Action item> The line containing "You are a computer-use agent. Screen" and every line after it, through the end of the records below: repeat them exactly, nothing more.

[Collected data]

* * *

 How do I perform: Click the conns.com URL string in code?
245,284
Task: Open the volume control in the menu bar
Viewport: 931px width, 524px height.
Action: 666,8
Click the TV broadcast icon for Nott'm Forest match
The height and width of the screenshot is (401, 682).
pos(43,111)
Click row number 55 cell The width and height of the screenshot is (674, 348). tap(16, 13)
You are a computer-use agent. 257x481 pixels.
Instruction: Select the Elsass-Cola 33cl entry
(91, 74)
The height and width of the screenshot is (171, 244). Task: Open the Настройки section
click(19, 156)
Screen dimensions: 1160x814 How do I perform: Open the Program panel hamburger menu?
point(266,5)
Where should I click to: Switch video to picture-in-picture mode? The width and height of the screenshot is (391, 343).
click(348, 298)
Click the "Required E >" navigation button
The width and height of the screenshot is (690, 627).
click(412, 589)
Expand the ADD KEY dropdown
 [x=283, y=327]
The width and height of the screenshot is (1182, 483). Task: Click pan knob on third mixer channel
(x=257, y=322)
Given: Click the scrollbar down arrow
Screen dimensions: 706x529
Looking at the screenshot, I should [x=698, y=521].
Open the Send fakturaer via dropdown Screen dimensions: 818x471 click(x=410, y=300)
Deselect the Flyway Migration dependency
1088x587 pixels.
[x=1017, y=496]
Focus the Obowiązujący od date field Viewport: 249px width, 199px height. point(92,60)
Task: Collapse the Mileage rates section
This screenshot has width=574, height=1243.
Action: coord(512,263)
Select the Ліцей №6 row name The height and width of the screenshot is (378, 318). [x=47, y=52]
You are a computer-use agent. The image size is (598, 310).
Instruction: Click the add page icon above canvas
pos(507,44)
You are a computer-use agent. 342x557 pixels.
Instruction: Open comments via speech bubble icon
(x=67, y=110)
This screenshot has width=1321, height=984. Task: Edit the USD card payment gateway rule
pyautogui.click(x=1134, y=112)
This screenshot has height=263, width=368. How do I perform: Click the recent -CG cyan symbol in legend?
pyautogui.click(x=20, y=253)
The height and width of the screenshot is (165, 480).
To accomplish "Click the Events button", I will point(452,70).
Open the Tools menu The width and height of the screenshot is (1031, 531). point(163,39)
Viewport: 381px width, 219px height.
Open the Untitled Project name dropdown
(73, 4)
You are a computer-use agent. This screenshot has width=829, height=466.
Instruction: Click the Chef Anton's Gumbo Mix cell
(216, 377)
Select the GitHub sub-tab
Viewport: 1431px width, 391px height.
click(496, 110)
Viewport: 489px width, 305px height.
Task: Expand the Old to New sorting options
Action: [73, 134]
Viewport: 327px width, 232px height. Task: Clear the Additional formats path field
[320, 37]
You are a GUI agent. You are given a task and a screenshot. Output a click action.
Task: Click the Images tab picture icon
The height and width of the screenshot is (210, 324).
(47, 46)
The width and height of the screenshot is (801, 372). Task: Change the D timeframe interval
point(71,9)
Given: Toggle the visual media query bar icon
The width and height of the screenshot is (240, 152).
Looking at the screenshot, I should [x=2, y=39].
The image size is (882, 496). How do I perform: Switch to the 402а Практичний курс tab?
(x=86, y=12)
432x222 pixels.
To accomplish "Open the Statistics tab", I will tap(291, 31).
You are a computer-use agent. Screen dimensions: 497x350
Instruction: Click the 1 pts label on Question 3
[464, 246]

* * *

Output for this exercise>
You are a computer-use agent. Screen dimensions: 497x350
Instruction: Click the 1 pts label on Question 3
[464, 246]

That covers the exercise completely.